● **Exercise requirements**: Your answer must be the full set of records, repeated exactly.

=== Entries supplied ===

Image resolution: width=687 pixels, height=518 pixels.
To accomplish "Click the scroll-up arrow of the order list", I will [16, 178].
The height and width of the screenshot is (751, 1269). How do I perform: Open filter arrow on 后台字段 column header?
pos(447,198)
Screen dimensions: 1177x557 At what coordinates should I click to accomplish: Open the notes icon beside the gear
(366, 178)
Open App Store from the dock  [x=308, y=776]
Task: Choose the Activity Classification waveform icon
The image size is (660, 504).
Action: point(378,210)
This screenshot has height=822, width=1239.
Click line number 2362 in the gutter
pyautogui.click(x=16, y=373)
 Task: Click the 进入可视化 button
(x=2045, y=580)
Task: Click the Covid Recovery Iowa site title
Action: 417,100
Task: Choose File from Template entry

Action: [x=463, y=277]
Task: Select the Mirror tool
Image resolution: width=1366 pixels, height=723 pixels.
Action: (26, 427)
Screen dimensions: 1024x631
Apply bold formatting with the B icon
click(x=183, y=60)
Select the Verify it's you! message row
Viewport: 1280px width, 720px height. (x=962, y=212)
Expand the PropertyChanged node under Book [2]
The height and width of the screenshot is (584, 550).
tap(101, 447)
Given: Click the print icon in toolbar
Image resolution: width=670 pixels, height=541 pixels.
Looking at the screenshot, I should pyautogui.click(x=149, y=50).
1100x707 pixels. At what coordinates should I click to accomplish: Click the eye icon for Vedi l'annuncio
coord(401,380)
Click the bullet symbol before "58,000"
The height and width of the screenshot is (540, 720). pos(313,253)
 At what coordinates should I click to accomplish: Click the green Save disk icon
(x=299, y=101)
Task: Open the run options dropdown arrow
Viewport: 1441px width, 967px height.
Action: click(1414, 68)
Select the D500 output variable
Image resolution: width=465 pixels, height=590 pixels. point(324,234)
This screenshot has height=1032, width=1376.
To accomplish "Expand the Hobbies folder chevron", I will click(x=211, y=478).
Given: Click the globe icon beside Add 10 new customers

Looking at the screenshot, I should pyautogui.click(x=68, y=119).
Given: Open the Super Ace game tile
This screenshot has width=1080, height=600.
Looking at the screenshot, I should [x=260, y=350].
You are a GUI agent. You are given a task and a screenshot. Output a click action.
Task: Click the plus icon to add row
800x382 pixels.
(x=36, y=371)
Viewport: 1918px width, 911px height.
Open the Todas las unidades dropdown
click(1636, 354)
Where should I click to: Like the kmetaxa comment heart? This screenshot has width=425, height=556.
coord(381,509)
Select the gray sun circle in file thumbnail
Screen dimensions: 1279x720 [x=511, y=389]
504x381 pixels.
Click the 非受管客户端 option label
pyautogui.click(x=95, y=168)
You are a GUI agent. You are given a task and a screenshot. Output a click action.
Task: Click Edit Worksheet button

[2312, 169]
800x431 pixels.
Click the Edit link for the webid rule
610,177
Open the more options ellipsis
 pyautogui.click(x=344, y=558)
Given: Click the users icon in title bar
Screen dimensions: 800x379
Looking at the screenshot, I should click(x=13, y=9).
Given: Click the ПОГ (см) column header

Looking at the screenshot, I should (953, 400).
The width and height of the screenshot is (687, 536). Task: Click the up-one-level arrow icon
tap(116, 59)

===

● **Result**:
Image resolution: width=687 pixels, height=518 pixels.
To accomplish "Click the scroll-up arrow of the order list", I will [16, 178].
The height and width of the screenshot is (751, 1269). How do I perform: Open filter arrow on 后台字段 column header?
pos(447,198)
Screen dimensions: 1177x557 At what coordinates should I click to accomplish: Open the notes icon beside the gear
(366, 178)
Open App Store from the dock  [x=308, y=776]
Task: Choose the Activity Classification waveform icon
The image size is (660, 504).
Action: point(378,210)
This screenshot has height=822, width=1239.
Click line number 2362 in the gutter
pyautogui.click(x=16, y=373)
 Task: Click the 进入可视化 button
(x=2045, y=580)
Task: Click the Covid Recovery Iowa site title
Action: 417,100
Task: Choose File from Template entry

Action: [x=463, y=277]
Task: Select the Mirror tool
Image resolution: width=1366 pixels, height=723 pixels.
Action: (26, 427)
Screen dimensions: 1024x631
Apply bold formatting with the B icon
click(x=183, y=60)
Select the Verify it's you! message row
Viewport: 1280px width, 720px height. (x=962, y=212)
Expand the PropertyChanged node under Book [2]
The height and width of the screenshot is (584, 550).
tap(101, 447)
Given: Click the print icon in toolbar
Image resolution: width=670 pixels, height=541 pixels.
Looking at the screenshot, I should pyautogui.click(x=149, y=50).
1100x707 pixels. At what coordinates should I click to accomplish: Click the eye icon for Vedi l'annuncio
coord(401,380)
Click the bullet symbol before "58,000"
The height and width of the screenshot is (540, 720). pos(313,253)
 At what coordinates should I click to accomplish: Click the green Save disk icon
(x=299, y=101)
Task: Open the run options dropdown arrow
Viewport: 1441px width, 967px height.
Action: click(1414, 68)
Select the D500 output variable
Image resolution: width=465 pixels, height=590 pixels. point(324,234)
This screenshot has height=1032, width=1376.
To accomplish "Expand the Hobbies folder chevron", I will click(x=211, y=478).
Given: Click the globe icon beside Add 10 new customers

Looking at the screenshot, I should pyautogui.click(x=68, y=119).
Given: Open the Super Ace game tile
This screenshot has width=1080, height=600.
Looking at the screenshot, I should [x=260, y=350].
You are a GUI agent. You are given a task and a screenshot. Output a click action.
Task: Click the plus icon to add row
800x382 pixels.
(x=36, y=371)
Viewport: 1918px width, 911px height.
Open the Todas las unidades dropdown
click(1636, 354)
Where should I click to: Like the kmetaxa comment heart? This screenshot has width=425, height=556.
coord(381,509)
Select the gray sun circle in file thumbnail
Screen dimensions: 1279x720 [x=511, y=389]
504x381 pixels.
Click the 非受管客户端 option label
pyautogui.click(x=95, y=168)
You are a GUI agent. You are given a task and a screenshot. Output a click action.
Task: Click Edit Worksheet button

[2312, 169]
800x431 pixels.
Click the Edit link for the webid rule
610,177
Open the more options ellipsis
 pyautogui.click(x=344, y=558)
Given: Click the users icon in title bar
Screen dimensions: 800x379
Looking at the screenshot, I should click(x=13, y=9).
Given: Click the ПОГ (см) column header

Looking at the screenshot, I should (953, 400).
The width and height of the screenshot is (687, 536). Task: Click the up-one-level arrow icon
tap(116, 59)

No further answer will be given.